Listen to Albert Salt's brilliant new EP, 25 Not Doing Alright
On his new EP, Albert Salt returns to his solo mantle with an invigorating vision, a deft hand, and ear for intricate melodies and modern concerns.
25, Not Doing Alright – a phrase so sharp and succinct, it sets the scene in its own right.
The new EP from Melbourne-based muso Albert Salt more than lives up to the telling title, steeped in the stress of one's mid-’20s and filled with the restlessness of that confusing age. Tales of loves lost, futures denied, crises weathered and angsts overcome dot the trim six-track project, a journey through a skittish mind as it comes to terms with both the unshakable past and the unknowable future.
Torn as he is between the way that things were and the way that they could’ve been, Salt’s music is defined by immediacy, deriving power from the disorientating acuteness of the now. His arrangements toe the line between alternative dance jams and musical Rube Goldberg machines, moving parts intertwining in a self-powered cavalcade of bars, phrases and looping melodies. It probably helps that, given the year we’ve had, these stir-crazy grooves hit with renewed relevance: we’re all subject to our own holding patterns, caught in suspended animation even as we slip back into some kind of normal.
Putting Albert’s long-gestating solo return down to the effects of quarantine would be all too simple. A lifetime of musical experience underpins the craft, but more recently, his outings as one-half of synthpop duo Juno Disco, his ever-expanding catalogue of mix-and-match covers, and his one-off concept record inspired by Kenneth Lonergan’s Lobby Hero speak to a voracious creative appetite.
The record opens with Even Out, a tinkering piece of pop panic that runs into the similarly kinetic Cliche This Way. These relentless dance rhythms are reminiscent of those potent covers, jammed full of moments and melodies that feel both surprising and cohesive. In spite of the titular trappings, Cliche This Way manages to eschew tired tropes, the melodic verses giving way to idiosyncratic refrains and unpredictable phrases. They’re sensibilities at odds with Albert’s lyrics, vivid sketches of how budding romance leads to uncontrollable angst.

......

WORK TO COMPLETE: Return, word for word, the part of the Albert Salt EP review that opens with the words containing "Listen to Albert" and closes with "its own right.".

......

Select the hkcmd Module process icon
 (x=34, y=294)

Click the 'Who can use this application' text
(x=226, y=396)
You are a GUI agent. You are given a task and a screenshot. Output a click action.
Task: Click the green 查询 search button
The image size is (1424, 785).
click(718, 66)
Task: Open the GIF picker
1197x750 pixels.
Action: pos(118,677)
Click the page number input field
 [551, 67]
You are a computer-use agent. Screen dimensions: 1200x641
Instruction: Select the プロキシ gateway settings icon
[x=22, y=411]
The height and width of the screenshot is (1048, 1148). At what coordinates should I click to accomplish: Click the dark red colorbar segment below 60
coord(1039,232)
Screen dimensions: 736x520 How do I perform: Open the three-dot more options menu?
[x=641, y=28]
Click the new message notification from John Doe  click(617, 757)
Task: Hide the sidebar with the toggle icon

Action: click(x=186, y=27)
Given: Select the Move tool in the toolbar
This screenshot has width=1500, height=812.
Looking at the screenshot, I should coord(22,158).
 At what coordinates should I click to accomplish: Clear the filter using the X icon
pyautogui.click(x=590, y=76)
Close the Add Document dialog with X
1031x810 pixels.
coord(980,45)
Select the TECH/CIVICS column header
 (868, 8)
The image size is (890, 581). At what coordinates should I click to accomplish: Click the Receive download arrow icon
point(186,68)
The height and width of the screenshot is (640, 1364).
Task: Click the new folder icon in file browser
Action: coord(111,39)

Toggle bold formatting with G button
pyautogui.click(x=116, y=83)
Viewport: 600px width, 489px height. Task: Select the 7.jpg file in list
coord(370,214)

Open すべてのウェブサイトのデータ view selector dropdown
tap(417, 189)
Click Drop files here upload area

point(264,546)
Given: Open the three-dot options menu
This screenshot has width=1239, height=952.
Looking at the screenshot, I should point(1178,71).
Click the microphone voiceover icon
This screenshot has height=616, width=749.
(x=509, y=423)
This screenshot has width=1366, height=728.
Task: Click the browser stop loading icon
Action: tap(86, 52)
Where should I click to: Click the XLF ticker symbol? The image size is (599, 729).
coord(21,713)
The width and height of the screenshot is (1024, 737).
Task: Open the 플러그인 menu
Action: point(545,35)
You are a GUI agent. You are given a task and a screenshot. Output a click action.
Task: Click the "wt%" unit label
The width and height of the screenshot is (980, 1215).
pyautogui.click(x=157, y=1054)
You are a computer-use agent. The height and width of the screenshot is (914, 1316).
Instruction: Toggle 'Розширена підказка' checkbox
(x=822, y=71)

......

EXERCISE SOLUTION:
Listen to Albert Salt's brilliant new EP, 25 Not Doing Alright
On his new EP, Albert Salt returns to his solo mantle with an invigorating vision, a deft hand, and ear for intricate melodies and modern concerns.
25, Not Doing Alright – a phrase so sharp and succinct, it sets the scene in its own right.